CREDIT NHPR FILE PHOTO
The president of the Greater Manchester Chamber of Commerce says he’s encouraged by Gov. Chris Sununu’s support for studying commuter rail expansion.
Michael Skelton now hopes state lawmakers follow suit. He will not be alone.
A new business coalition, “New Hampshire Business for Rail Expansion,” was unveiled Tuesday to advocate for restoring passenger train service from Boston to Manchester. Skelton first mentioned it while speaking on The Exchange on Tuesday.
More than 50 businesses have joined it. The group’s first push is to promote the inclusion of a $4 million study of rail expansion along the state’s Capitol Corridor as part of the state’s ten-year transportation improvement plan.
On The Exchange, Skelton says Sununu, who previously called passenger rail a “boondoggle,” embraced a closer look at the viability of passenger trains after the state submitted its long-shot bid for Amazon’s second headquarters.
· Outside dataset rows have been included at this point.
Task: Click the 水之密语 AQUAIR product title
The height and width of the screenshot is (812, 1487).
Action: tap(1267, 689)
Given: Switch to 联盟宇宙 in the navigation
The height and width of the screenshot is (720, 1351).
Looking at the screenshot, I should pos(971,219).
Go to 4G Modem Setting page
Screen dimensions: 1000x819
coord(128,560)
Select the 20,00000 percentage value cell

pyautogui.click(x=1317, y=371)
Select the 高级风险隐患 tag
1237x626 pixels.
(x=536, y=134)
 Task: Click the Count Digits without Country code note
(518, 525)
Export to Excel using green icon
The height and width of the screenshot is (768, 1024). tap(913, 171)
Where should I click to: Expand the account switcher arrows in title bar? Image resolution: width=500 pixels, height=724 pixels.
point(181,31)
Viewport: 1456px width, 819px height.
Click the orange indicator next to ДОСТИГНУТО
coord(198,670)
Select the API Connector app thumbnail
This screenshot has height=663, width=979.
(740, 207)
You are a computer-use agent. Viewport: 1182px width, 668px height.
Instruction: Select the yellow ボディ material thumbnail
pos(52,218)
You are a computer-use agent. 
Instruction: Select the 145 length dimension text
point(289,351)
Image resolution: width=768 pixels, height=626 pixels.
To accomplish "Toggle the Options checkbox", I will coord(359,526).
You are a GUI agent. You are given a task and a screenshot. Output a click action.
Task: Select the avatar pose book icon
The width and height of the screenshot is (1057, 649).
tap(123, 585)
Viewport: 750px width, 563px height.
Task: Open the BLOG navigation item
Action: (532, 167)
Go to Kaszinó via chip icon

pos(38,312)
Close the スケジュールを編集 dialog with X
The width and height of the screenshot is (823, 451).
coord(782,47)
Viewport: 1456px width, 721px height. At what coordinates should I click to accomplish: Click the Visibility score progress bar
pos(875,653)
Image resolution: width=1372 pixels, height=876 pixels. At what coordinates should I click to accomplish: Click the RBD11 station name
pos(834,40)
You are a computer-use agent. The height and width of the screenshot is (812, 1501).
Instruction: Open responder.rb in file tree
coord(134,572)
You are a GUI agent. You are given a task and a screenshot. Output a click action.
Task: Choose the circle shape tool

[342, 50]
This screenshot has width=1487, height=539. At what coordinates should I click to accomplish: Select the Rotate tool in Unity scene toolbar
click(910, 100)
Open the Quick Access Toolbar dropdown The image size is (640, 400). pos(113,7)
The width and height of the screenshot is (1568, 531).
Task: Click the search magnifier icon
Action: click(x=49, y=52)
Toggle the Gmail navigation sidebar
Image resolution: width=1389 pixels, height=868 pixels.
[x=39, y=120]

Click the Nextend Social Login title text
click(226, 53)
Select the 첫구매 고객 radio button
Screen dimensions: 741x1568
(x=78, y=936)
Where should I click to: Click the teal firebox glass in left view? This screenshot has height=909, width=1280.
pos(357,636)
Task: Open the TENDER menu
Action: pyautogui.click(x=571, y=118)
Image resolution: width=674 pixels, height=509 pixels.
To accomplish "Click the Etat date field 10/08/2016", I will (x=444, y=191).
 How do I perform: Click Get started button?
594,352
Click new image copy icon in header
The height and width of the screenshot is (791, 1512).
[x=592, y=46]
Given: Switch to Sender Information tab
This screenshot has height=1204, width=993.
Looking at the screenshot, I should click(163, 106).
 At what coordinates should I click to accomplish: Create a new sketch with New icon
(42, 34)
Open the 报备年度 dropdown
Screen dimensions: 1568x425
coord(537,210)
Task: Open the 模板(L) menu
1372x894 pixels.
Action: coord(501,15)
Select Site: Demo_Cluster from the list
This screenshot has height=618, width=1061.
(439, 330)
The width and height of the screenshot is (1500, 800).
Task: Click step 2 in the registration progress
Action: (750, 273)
New Hampshire has its advantages, but mass transit is not one of them, Skelton says.
He says companies looking to grow or relocate to New Hampshire cite workforce availability as a key concern.
“Our belief is that creating a stronger connection with the greater Boston area and building that talent pipeline is going to really continue to unlock significant economic opportunities for us,” he says.
Rail has proven a thorny subject in New Hampshire politics. Drew Cline, interim president of the Josiah Bartlett Center for Public Policy, said on The Exchange that free-market politicians are opposed to government subsidizing train service.
“Rail is the transportation version of a vanity project. It’s transportation bling, right,” Cline said. “It’s really a status symbol. It is not a cost-effective transportation option. It’s not a cost-effective means of moving people. Hedge fund managers, right, they buy Italian sports cars. Hip hop artists buy bullet-proof, big, black luxury SUVs, and governments buy rail projects. It’s a status symbol.”
A House committee will be taking up the state’s proposed 10-year plan, starting Wednesday.